Chaque pas qu'elle faisait semblait étrangement accordé à une note invisible, un rythme que seul elle entendait.
Star ralentit sans même s'en rendre compte.
Ses yeux se posèrent sur elle. Cette fille… Mélissa.
Il la connaissait à peine. Juste de nom. Elle était une artiste de l'académie, toujours vue seule, le regard perdu dans la musique.
Mais il y avait quelque chose dans son allure, dans la manière dont la lumière glissait sur ses cheveux argentés, qui lui fit immédiatement penser à Eleanor de Lys.
Eleanor… cette ombre du passé, celle qui avait défié son monde, et qu'il avait juré de surpasser.
Le souvenir lui serra la gorge.
Il détourna le regard et continua sa marche, décidé à ne pas s'attarder.
Pourtant, au moment exact où ils se croisèrent, une phrase fendit le silence.
Sa voix à elle. Clair, douce, mais étrangement dissonante :
"La note que tu émets… elle est perturbante."
Il s'arrêta.
Le temps sembla suspendu.
Derrière lui, la fille restait immobile, la guitare pendue à son épaule, les yeux fixés sur son dos.
-:" Quoi ? , lâcha-t-il sans se retourner, De quoi est-ce que tu parles ?"
Un léger frottement de corde retentit une seule note, jouée du bout du doigt, vibrante, tremblante.
-:" La note qui résonne et vibre à été remplacée…" dit-elle lentement, presque comme si elle déchiffrait une partition invisible.
" Elle est maintenant incertaine et troublée. J'ai horreur de cette partition du cœur."
Star fronça les sourcils.
Il resta silencieux un moment, avant de souffler, d'un ton sec : "De quoi est-ce que je me mêle ?"
Il reprit sa marche, mais quelque chose dans sa voix avait vacillé.
Cette fille, elle n'avait rien dit de concret, et pourtant ses mots l'avaient atteint plus profondément qu'il ne voulait l'admettre.
Mélissa ne bougea pas. Elle le regarda s'éloigner, ses doigts effleurant les cordes encore une fois, laissant s'échapper une suite de notes discordantes, brisées, comme une prière hésitante.

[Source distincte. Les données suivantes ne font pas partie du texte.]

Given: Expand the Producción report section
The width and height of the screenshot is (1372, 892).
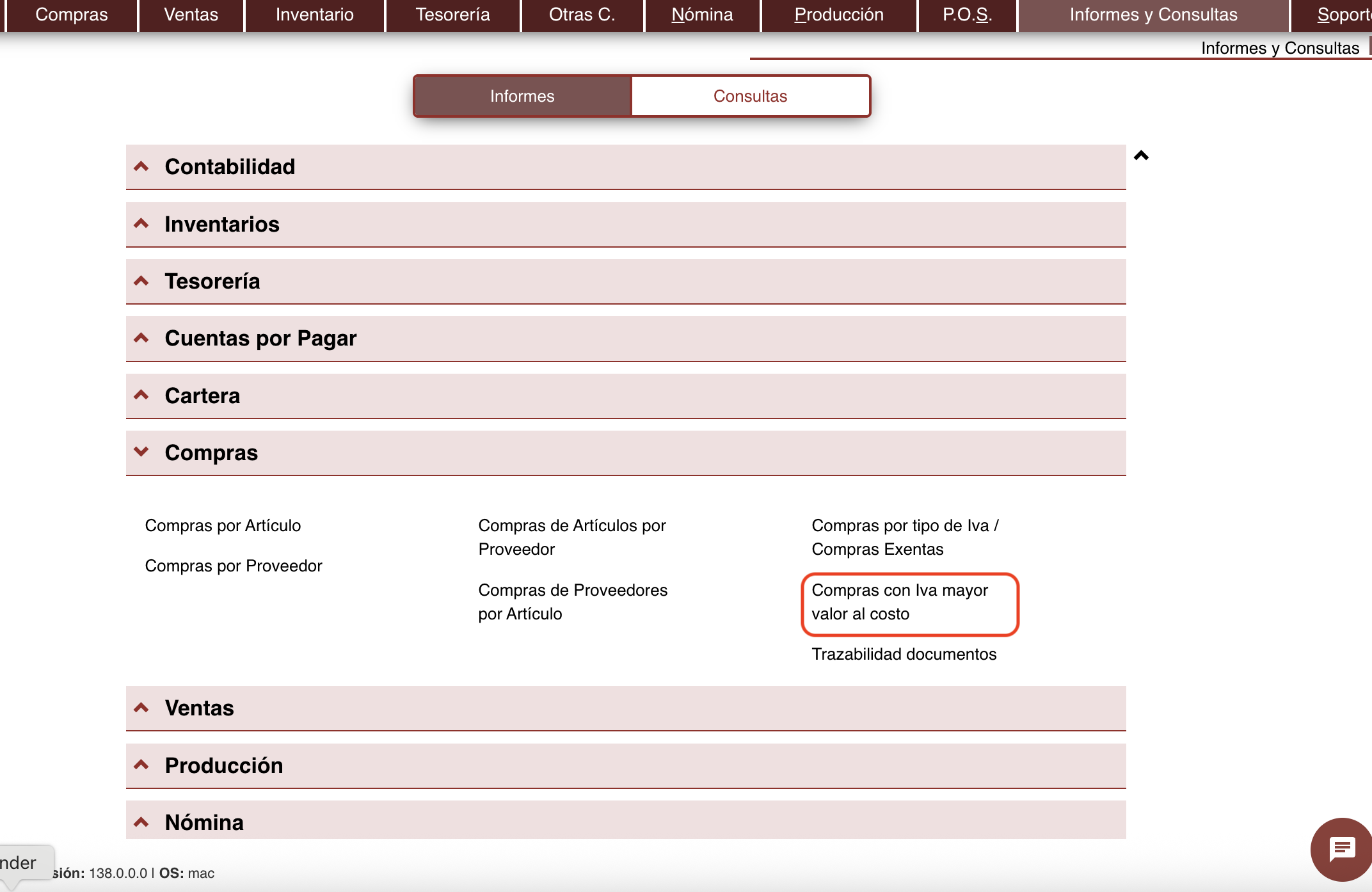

-:"Je ne me mêle pas, répondit-elle doucement, même s'il était déjà trop loin pour l'entendre, J'écoute. Et ce que j'entends… me fait mal. "
Puis elle baissa la tête, ses cheveux glissant devant ses yeux. Dans la résonance de son instrument, une onde étrange parcourut le couloir. De la même manière qu'à l'instant, la musique elle-même pleurait pour deux âmes qui ne savaient plus comment accorder leurs blessures.
Star, de son côté, ne se retourna pas.
Mais, à chaque pas, il sentait la phrase lui revenir la note, la partition, le cœur.
Comme si Mélissa avait effleuré quelque chose qu'il essayait désespérément d'étouffer.
Et plus il avançait, plus il comprenait : cette fille n'avait pas parlé de musique. Elle avait parlé de lui.
C'est à ce moment là que le réel se fissure, où la foi de l'amour se heurte au poids du destin, quand le son conclus sur un murmure, et non pas sur un cri.